Steel: Yet another chance for Tanzania

Steel: Yet another chance for Tanzania

There is something called the world market commodity price, usually quoted in US $. Everyday, as our lives get more difficult, we are told that the value of the shilling has gone down relative to the US currency or that the commodity price (usually oil) has gone up on the world market. Ten years ago, the price of gold was US $ 320 an ounce and now it is over US $1600, an increase of over 5 times.

As a major producer of this commodity in Africa (and the world), we have not felt the positive impact of this price rise! Wakati wote inakula kwetu! We have millions of tons of iron ore and coal in the southwest of the country. Some investors are already working on these projects.

Just as water is more basic to life than oil, steel (a product of iron) is more useful as a structural and industrial metal than gold. Steel scrap has been a subject of a lot of controversy in this country. Cases have been told whereby hand grenades were sold as scrap to a steel rolling mill. There have been cases whereby railway lines have been removed (without regard to safety of train passengers) to be sold as scrap.

Manhole covers, street sign poles and bridge railings have all been vandalized so that scrap dealers could make a few bucks.  No economic power house could ever make it without plentiful use of steel. Steel is used in the infrastructure construction industry for the buildings, bridges, flyovers and railways.

The Automotive industry depends on it; the power plants and bodies of vehicles as well as the manufacturing plants for the vehicles require steel as the basic raw material. All mechanization at the present time is based on steel, because the metal is versatile, flexible and can be obtained in abundant quantities. It is indispensable in the machine tools industry, armaments, shipping, aerospace, etc.

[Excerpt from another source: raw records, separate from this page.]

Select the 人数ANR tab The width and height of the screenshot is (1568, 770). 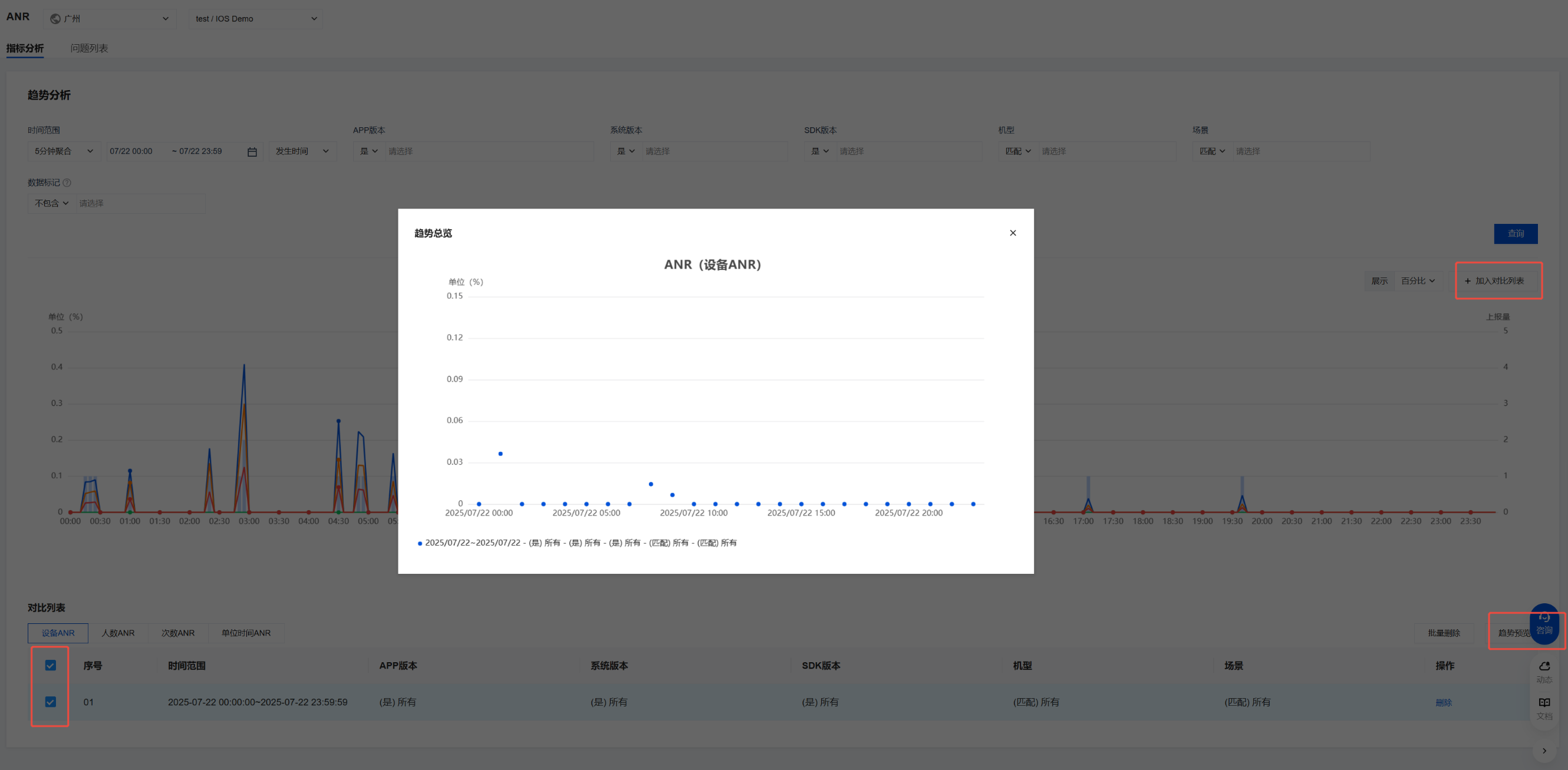pos(117,633)
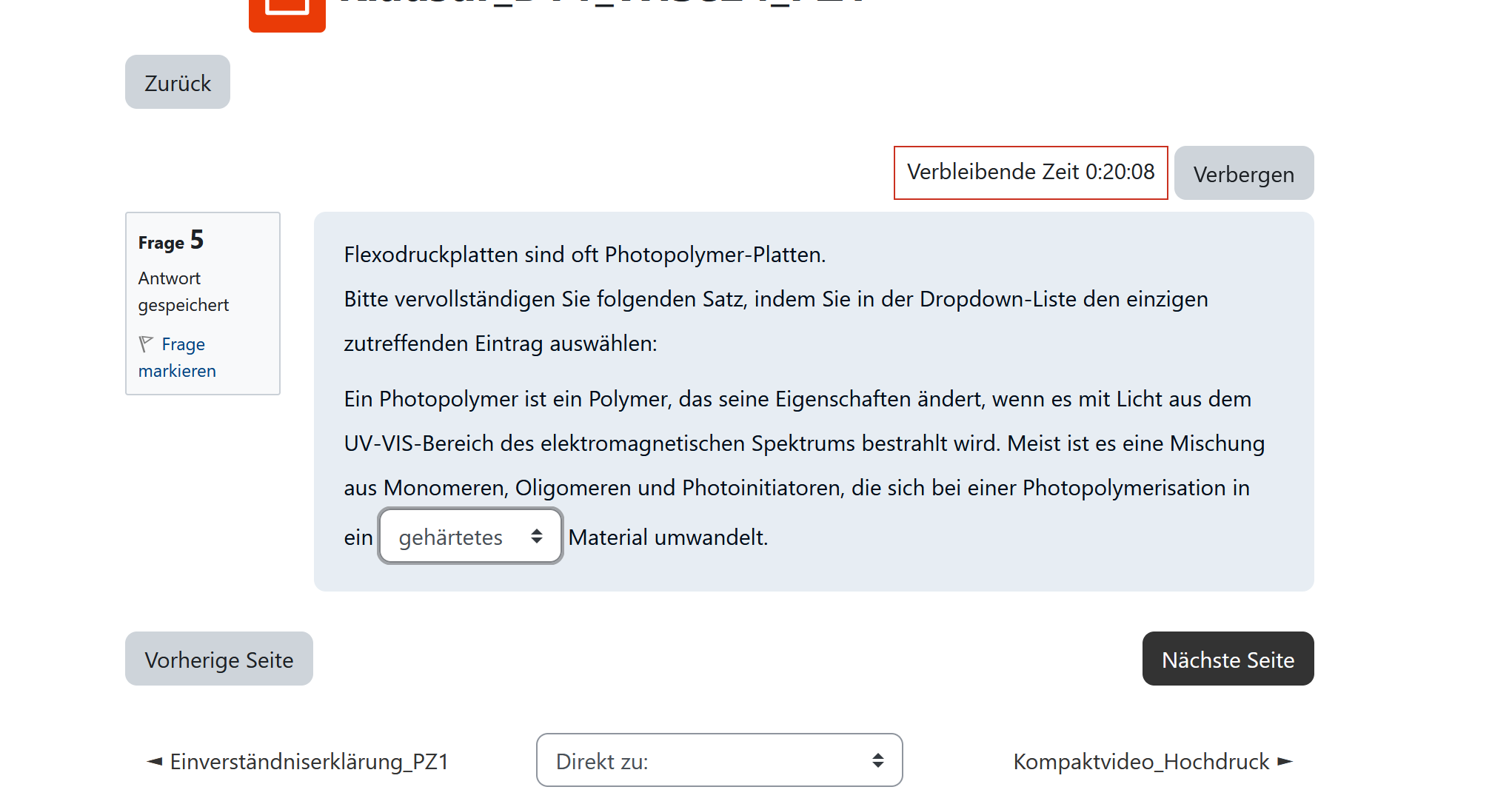Open Einverständniserklärung_PZ1 previous activity link
This screenshot has width=1512, height=804.
coord(309,762)
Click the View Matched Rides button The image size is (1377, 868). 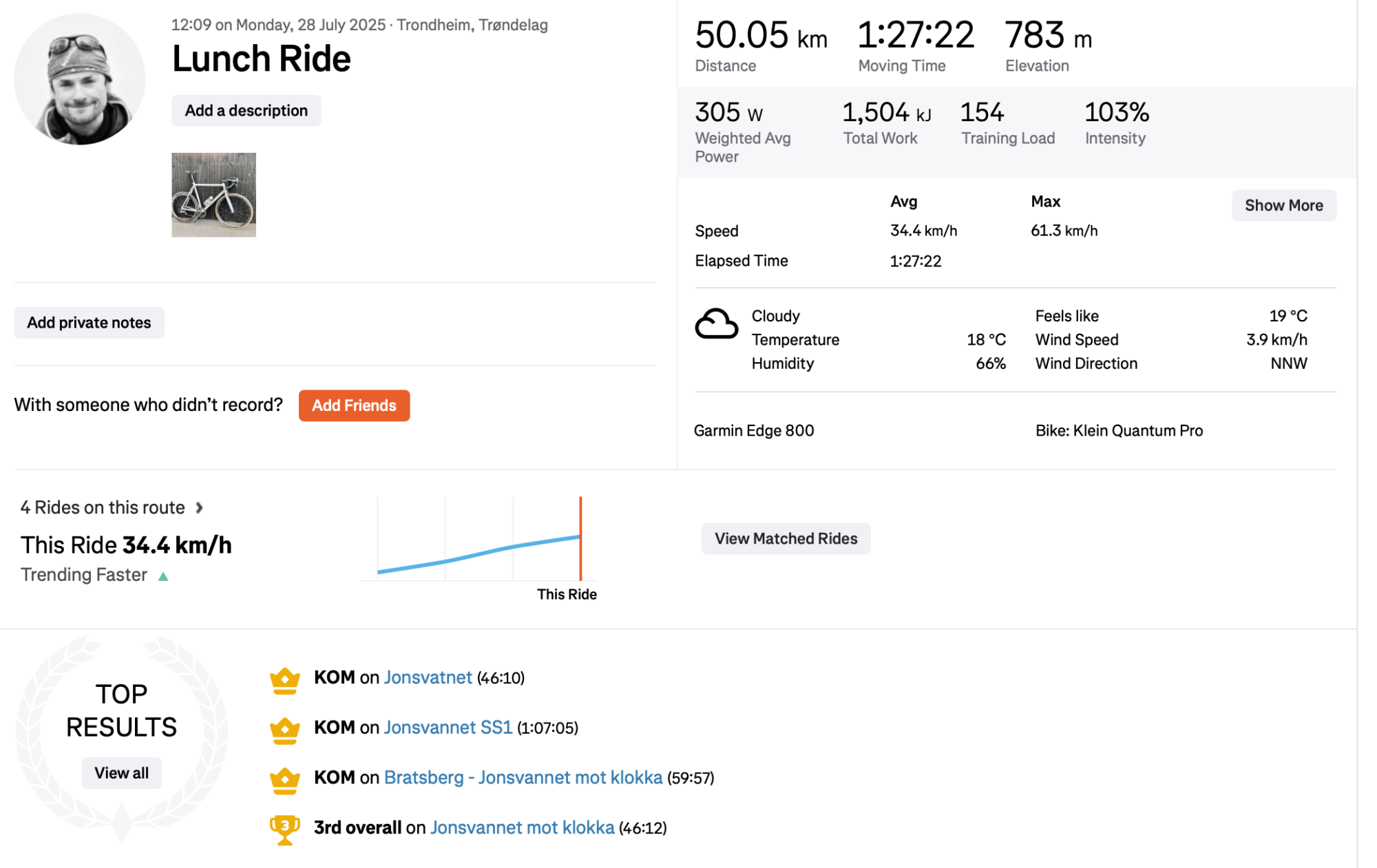(x=785, y=539)
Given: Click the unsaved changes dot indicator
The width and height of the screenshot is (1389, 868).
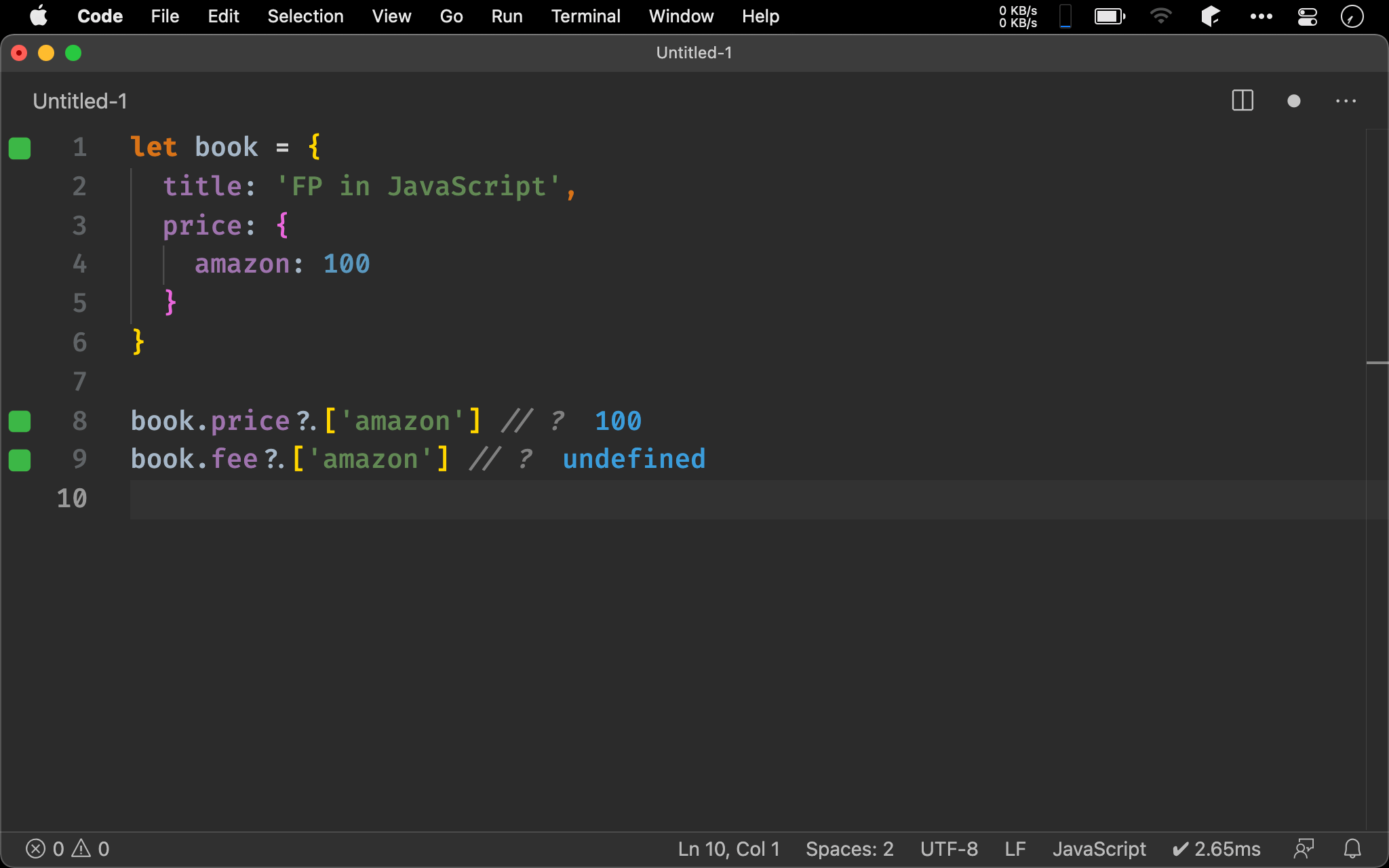Looking at the screenshot, I should [x=1293, y=101].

As a country, we have become very weak in terms of industrialization. Current normal uses of steel are gates, window grilles and nondo for concrete reinforcement. The price of a single 16mm piece of nondo is well over Tsh. 30,000/-. Can we build quality houses at these prices?  

Can our small metal working entrepreneurs such as those under the umbrella of SIDO survive if the price of power keeps on rising and the price of steel is on the roller coaster of global prices? We would like to ask the government to subsidize the price of steel when this project eventually takes off. If the price of steel is at a fraction of the world market price, our local contractors can become competitive and build good and strong infra structures at reasonable prices.

Subsidies to the local price of steel will also make industrialization possible in Tanzania since this would be an incentive for foreign and local investors people to put up businesses in the metalworking industry here unlike the current trend where the focus is in the service industry and trade.

It might even rekindle an interest in fields like mechanical and civil rather than political engineering in our youth. So with Liganga iron in the pipeline, blessed Tanzania has yet another opportunity to become a rich and powerful country. The remaining ingredient is the right people in the right positions to lead us out of poverty. The natural endowment we have; the rest is up to us.